TO-DO ITEM. Rewrite the lines of the listing from the one holding "The width and height of the screenshot is (474, 253)." through the one holding "bottom-y-tick-label-6: −1.25 is", inclusive, replacing "image size" with "screen size" and leaving everything else unchanged.

▼

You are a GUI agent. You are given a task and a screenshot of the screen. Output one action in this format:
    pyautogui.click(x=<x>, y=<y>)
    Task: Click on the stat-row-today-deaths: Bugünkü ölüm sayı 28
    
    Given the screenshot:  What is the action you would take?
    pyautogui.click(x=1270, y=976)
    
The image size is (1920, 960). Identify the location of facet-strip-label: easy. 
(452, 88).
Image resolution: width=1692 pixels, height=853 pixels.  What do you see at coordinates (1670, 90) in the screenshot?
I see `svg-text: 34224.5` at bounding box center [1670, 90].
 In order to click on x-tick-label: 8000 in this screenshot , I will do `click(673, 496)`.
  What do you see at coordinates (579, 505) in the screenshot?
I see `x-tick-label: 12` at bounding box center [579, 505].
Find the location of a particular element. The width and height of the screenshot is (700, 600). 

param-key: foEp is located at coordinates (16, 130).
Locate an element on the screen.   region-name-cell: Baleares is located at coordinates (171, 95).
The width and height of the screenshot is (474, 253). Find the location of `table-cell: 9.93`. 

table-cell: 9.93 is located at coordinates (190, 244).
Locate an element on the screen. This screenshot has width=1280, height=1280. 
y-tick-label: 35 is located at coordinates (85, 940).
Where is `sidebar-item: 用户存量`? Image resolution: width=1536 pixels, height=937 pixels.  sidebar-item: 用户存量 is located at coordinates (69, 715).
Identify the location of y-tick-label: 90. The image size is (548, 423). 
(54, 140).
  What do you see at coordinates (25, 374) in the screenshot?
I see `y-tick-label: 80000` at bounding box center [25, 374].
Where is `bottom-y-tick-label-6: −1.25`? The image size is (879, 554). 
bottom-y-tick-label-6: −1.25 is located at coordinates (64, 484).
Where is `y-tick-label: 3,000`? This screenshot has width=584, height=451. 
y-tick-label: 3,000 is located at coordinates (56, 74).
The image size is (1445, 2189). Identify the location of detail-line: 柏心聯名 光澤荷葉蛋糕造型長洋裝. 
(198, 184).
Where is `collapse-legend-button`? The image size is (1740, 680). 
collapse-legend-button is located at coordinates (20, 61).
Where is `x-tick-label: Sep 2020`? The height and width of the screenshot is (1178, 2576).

▲

SOLUTION.
The width and height of the screenshot is (474, 253). Find the location of `table-cell: 9.93`. 

table-cell: 9.93 is located at coordinates (190, 244).
Locate an element on the screen. This screenshot has width=1280, height=1280. 
y-tick-label: 35 is located at coordinates (85, 940).
Where is `sidebar-item: 用户存量`? Image resolution: width=1536 pixels, height=937 pixels.  sidebar-item: 用户存量 is located at coordinates (69, 715).
Identify the location of y-tick-label: 90. The screen size is (548, 423). 
(54, 140).
  What do you see at coordinates (25, 374) in the screenshot?
I see `y-tick-label: 80000` at bounding box center [25, 374].
Where is `bottom-y-tick-label-6: −1.25`? The screen size is (879, 554). 
bottom-y-tick-label-6: −1.25 is located at coordinates (64, 484).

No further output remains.